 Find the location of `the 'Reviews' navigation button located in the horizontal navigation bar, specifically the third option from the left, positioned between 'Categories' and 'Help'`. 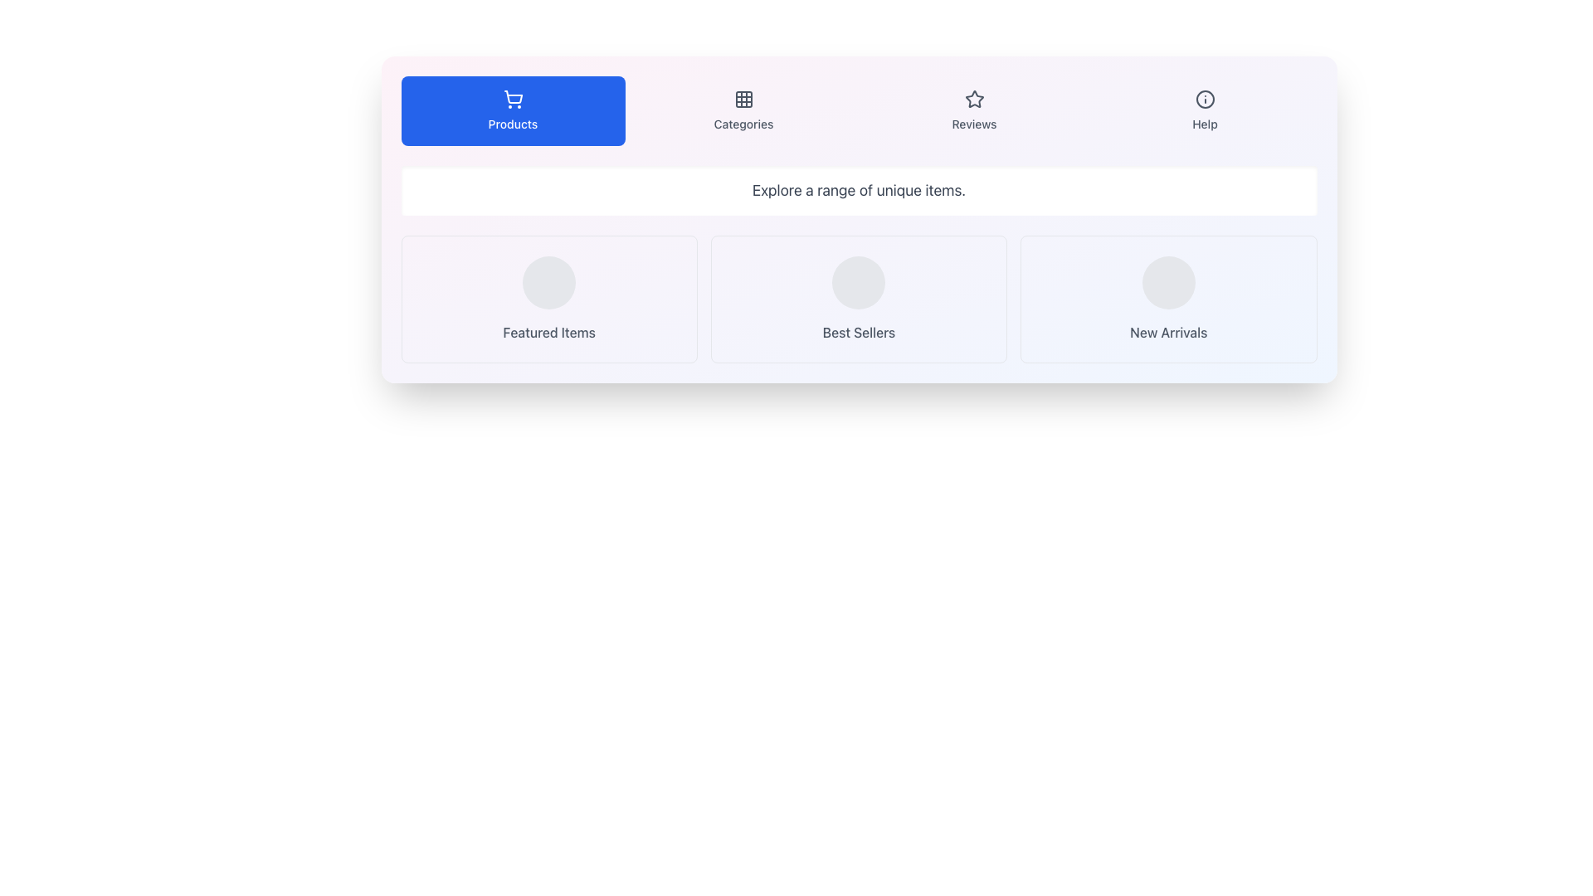

the 'Reviews' navigation button located in the horizontal navigation bar, specifically the third option from the left, positioned between 'Categories' and 'Help' is located at coordinates (974, 111).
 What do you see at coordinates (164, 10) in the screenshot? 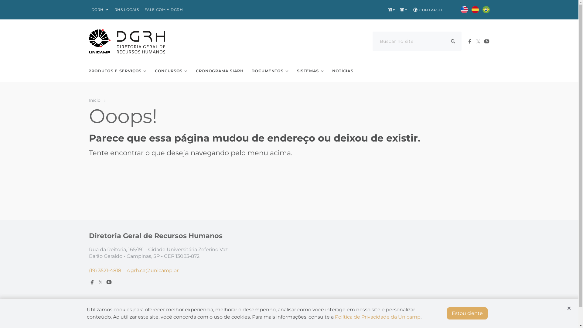
I see `'FALE COM A DGRH'` at bounding box center [164, 10].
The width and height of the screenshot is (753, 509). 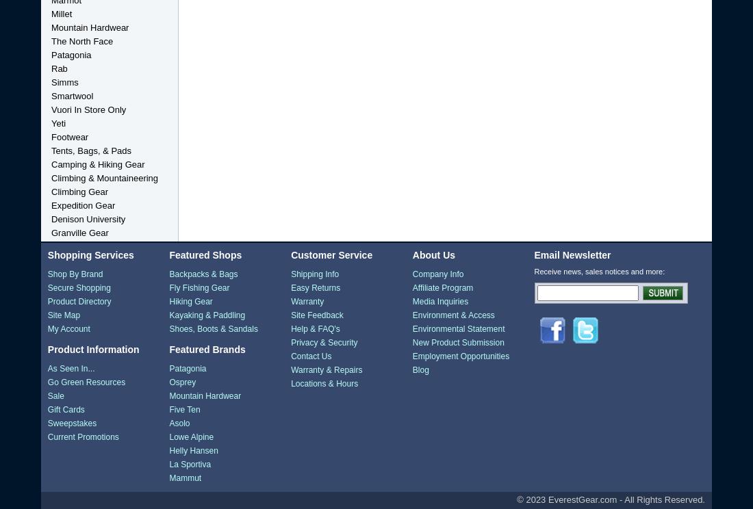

· · · · · · ·

▸ **Given instruction**:
Reproduce every item above word for word, with the pictures left out.

▸ **In response**:
 Find the location of `the 'Reviews' navigation button located in the horizontal navigation bar, specifically the third option from the left, positioned between 'Categories' and 'Help'`. 

the 'Reviews' navigation button located in the horizontal navigation bar, specifically the third option from the left, positioned between 'Categories' and 'Help' is located at coordinates (974, 111).
 What do you see at coordinates (164, 10) in the screenshot? 
I see `'FALE COM A DGRH'` at bounding box center [164, 10].
The width and height of the screenshot is (753, 509). 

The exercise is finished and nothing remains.